There was a time when Big Data seemed like some sort of esoteric knowledge only available to heads of big companies with lots of money to spend on data gathering and analytics. Over the last couple of years, however, we have seen Big Data demystified and implemented by businesses of all sizes. Big Data is no longer a big mystery, and we’ve even seen how it can help small businesses thrive in the age of digital transformation.
The adoption rates of Big Data climbed to 53% in 2017, which is a significant increase from 2015’s 17%. The adoption rates are expected to continue climbing because it’s becoming increasingly obvious that data usage can help businesses achieve many of their strategic goals. For businesses that have set customer-centricity as one of their major goals, shifting towards a data-centric culture can bring many benefits.
Why Is Customer Centricity So Important?
Customer centricity is a business culture that puts the customer at the center of business activities. Businesses who want to use a customer-centric model have several different techniques they can use to achieve their goals. The most common ones are designing high-quality customer experience across all channels and points of contact, rewarding customer loyalty, personalized communication with customers, and special attention to customer feedback.
These techniques are relatively easy to implement.
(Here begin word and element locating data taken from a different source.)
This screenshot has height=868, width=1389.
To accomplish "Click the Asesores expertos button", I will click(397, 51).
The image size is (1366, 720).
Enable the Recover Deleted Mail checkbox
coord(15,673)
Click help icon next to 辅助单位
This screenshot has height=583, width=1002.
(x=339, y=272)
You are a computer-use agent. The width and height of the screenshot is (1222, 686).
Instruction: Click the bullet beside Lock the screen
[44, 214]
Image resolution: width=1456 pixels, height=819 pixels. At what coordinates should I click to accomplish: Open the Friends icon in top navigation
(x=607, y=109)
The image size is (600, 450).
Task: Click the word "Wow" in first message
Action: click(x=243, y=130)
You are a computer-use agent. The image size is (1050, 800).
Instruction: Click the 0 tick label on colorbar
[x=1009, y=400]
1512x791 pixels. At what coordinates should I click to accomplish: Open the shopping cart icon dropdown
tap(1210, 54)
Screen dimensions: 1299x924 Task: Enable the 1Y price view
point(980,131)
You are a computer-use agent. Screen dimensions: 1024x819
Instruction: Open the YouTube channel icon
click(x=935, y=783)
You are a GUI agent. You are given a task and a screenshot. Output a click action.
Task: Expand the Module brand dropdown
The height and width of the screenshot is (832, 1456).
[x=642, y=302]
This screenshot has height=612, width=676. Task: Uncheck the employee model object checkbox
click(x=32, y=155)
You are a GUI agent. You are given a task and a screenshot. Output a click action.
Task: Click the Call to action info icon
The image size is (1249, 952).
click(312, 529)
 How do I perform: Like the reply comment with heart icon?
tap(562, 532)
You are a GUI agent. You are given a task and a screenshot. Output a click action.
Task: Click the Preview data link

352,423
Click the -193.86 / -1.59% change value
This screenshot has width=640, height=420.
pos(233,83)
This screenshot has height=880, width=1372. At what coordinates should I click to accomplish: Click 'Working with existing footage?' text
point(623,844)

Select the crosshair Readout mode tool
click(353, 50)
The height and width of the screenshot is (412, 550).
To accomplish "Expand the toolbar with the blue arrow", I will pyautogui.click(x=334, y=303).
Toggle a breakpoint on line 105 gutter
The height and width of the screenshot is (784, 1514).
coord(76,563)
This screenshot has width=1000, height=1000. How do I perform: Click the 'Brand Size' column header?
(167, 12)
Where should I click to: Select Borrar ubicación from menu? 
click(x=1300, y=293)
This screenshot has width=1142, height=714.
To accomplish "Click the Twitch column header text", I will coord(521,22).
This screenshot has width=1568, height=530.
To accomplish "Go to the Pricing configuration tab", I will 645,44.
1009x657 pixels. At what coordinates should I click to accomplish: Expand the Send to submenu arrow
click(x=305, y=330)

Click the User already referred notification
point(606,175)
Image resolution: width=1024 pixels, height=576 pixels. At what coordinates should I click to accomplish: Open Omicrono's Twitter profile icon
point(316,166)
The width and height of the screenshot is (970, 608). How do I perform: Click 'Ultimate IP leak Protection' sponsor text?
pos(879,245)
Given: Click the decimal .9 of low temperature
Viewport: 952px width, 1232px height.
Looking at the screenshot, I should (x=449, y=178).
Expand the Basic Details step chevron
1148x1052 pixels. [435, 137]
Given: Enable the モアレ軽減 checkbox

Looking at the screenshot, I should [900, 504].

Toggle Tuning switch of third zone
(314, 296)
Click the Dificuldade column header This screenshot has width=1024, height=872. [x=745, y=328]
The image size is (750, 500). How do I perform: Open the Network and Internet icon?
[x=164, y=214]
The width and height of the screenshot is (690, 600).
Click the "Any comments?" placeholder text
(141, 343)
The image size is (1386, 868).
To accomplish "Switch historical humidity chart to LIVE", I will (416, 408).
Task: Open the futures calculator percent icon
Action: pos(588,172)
A small e-commerce website built on a WordPress platform can be as customer-centric as a big retailer with lots of money to spend on catering to their customers. They both have the same incentive to do it — customer-centricity was shown to boost profits by up to 60%. Most business owners, however, don’t need statistics to see the benefits of customer-centricity. In a crowded market, as most markets are these days, the businesses that are better at providing additional value to their customers are those that will thrive. Adopting a customer-centric approach involves providing additional value.
Big Data and Customer-Centricity
With the benefits of customer-centricity clear, the question that remains is how to power customer-centric decision making. The answer that’s come about in the last couple of years is using Big Data to fuel a customer-centric approach.
Businesses often create several customer personas. These personas represent different segments of their existing and ideal customer bases. Businesses use customer personas to tailor messaging, user experience, and even deals and discounts, to the exact measure of each segment of customers. The logic is that the better businesses segment their audience, the more relevant they can make the messaging and experience. And the more information businesses have about their customers, the better they can segment them.
That’s where Big Data and analysis come in. Using data collected from various points of contact, businesses can get a much more detailed view of their customers. Businesses can learn interesting things such as who influences the customers’ purchase decision, how they search for product information, what kind of content do they like, and even what are their personal goals. That’s an incredible level of insight. And it doesn’t have to represent a breach of customers’ privacy, as long as the data is fully anonymized and safely stored. Using the right analytics and the right data, businesses can better understand customer behavior, which is very important if they want to build their business around the customers.
Issues with Data-Centricity
Businesses can get great benefits from using Big Data to build a customer-centric approach. However, they will have to find a way around several barriers before their data-centric strategy becomes fully effective.
One of the most common barriers is an overreliance on quantitative data. That’s the data businesses can precisely measure and analyze. Businesses love this type of data because of the sheer volume of data they can access. It also helps that this data is relatively objective and cost- and time-effective to gather. But it’s questionable whether quantitative data alone can provide a thorough insight into a customer base. Businesses have the option to gather qualitative data. It might be significantly harder to analyze, but it will provide a better insight into customer engagement and the reasons behind behavioral patterns.
Digital transformation is steamrolling everything in its way. We’ve seen examples of big retailers that have gone under because they weren’t able to connect with their customer base in the digital world. But we’ve also seen small businesses jump in and fill the void with carefully constructed, customer-centric strategies. There is no doubt that building business strategies around the needs of customers is a sound strategy for businesses trying to survive the digital transformation. And it’s equally as clear that, right now, a data-centric approach is the best way to do it.
Big data is having a profound impact on the relationships businesses have with their customers. They are embracing it to become more responsive and develop higher quality solutions on many fronts. However, some challenges remain, because some brands have trouble connecting with their customers even in a big data universe. These challenges should be addressed in the years to come.